Os ‘democratas’ que transformaram a liberdade de expressão em crime

Sejamos lúcidos, não vivemos em democracia, mas num totalitarismo insidioso em que os escravos amam a sua liberdade, empanturrados de objetos e noções miseráveis de desejo e felicidade

Por João Maurício Brás

Foi promulgada a ‘Carta dos Direitos Humanos na Era Digital’, podem chamar-lhe o que quiserem, mas é uma subtil peça ideológica que institui doravante um pensamento único, oficializa e legitima os censores e impõe um único modo de pensar, particularmente no artigo quinto. 

Impor o pensamento único de modo ardiloso é um dos aspectos determinantes das sociedades hiperliberais progressistas. Com a caução do liberalismo cultural o pensamento tem donos que detêm a verdade, seja sobre género, raças, sexos, clima, democracia, liberdade, etc.. Ser crítico e pensar é crime. 

Vivemos um novo totalitarismo com um poder inédito. A capacidade tecnológica e a grande obra de uniformização disfarçada de democracia são incontestadas. O controlo e a vigilância são ímpares e os políticos legislam em uníssono sobre o pensamento único. O fim da já limitada liberdade é agora oficial. 

As democracias reais ensinam a pensar livremente, a ser critico, a preferir a informação, o bom conhecimento e a contestar as opiniões superficiais, a desinformação e as falsidades. A liberdade de opinião tem de ser ilimitada, já os factos são factos. Não tenhamos medo da liberdade. Opinião não é conhecimento nem facto e palavras não são atos. 

A liberdade de expressão foi o pilar fundamental das sociedades democráticas e uma das peças mais valiosas do nosso melhor tesouro que foi a cultura Ocidental. Mas é passado, já ninguém a adopta como o pilar central das sociedades decentes. Estamos a destruir metodicamente conquistas que demoraram séculos a ser edificadas e são o nosso melhor.
Aniquilamos a liberdade de expressão, mas claro, embrulhada no meio de boas intenções. Pois quem pode ser contra o bem?
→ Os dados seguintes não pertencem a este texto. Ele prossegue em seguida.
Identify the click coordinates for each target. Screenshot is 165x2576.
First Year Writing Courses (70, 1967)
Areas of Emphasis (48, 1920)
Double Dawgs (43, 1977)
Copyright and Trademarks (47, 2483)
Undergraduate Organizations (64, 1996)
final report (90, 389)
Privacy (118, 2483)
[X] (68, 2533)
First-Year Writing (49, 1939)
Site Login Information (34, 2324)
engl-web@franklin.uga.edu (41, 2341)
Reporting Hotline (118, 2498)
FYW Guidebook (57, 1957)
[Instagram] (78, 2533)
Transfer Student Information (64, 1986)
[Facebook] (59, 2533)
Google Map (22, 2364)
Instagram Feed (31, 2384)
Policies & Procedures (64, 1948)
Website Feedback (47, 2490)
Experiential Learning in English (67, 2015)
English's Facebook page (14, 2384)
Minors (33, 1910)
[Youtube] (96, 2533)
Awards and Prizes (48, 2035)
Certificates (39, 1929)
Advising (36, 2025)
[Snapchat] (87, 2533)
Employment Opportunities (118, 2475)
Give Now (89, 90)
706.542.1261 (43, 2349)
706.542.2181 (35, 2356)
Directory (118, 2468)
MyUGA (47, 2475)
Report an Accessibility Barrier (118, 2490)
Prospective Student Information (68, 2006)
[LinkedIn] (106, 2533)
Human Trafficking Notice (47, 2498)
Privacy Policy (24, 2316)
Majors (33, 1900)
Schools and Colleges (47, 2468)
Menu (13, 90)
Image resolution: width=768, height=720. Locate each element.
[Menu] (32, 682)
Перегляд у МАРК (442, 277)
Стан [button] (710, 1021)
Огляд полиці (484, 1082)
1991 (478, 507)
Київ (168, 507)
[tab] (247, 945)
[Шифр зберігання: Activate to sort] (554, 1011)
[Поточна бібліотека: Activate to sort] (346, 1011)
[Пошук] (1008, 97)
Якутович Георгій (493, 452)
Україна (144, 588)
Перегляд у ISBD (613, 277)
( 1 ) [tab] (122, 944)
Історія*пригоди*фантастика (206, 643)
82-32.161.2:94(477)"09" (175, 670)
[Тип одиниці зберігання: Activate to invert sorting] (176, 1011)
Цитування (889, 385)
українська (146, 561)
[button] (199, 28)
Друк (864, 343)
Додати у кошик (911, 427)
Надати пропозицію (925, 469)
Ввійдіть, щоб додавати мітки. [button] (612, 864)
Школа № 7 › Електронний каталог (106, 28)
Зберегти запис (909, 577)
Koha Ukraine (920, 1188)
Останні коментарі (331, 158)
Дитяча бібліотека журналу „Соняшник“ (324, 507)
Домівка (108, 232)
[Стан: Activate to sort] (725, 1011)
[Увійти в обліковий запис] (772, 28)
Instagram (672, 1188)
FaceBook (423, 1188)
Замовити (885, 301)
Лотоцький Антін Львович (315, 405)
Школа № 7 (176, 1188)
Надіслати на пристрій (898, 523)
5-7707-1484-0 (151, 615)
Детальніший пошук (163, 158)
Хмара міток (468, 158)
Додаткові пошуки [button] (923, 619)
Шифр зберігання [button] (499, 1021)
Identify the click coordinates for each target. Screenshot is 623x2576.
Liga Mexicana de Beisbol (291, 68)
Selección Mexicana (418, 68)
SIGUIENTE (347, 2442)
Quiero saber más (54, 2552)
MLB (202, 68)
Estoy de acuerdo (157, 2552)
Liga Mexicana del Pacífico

O direito ao esquecimento, o direito à proteção contra a geolocalização abusiva ou ainda o direito de reunião, manifestação, associação e participação em ambiente digital, a criação de uma tarifa social de acesso à internet para desfavorecidos, a existência de «pontos de acesso gratuito» em espaços públicos, a garantia da conectividade de qualidade em banda larga e a preço acessível em todo o território nacional, etc.. A cenoura é a bondade inclusiva e em contrapartida o fim da liberdade de expressão é democrático e oficial. 

Dizem-nos que nos querem proteger contra a desinformação. Mas que KGB ou PIDE estabelecerá o que é a informação legítima? Os sábios de nomeação estatal e partidária? Comissões de jornalistas de agências de, elas sim, desinformação, que policiam o pensamento, colocando o selo de conforme o pensamento lícito, ou desconforme e criminoso?

Há uma entidade reguladora. Será um Santo Ofício, uma mesa censória ou uma polícia política com autonomia do poder judicial?

Digam-nos então como pensar, o que devemos dizer e tudo o que temos que assentir. Já sabemos que ser homem é tóxico, que somos racistas e colonialistas. 

Sejamos lúcidos, não vivemos em democracia, mas num totalitarismo insidioso em que os escravos amam a sua liberdade, empanturrados de objetos e noções miseráveis de desejo e felicidade. 

O mundo Ocidental do século XXI está transformado num supermercado e num manicómio. Não há alternativa lucida, a contestação que surge mais audível está repleta de teorias conspiracionistas e negacionismos bizarros. Tempos terríveis para os lúcidos e os livres.

Nem um partido político votou contra a sinistra carta.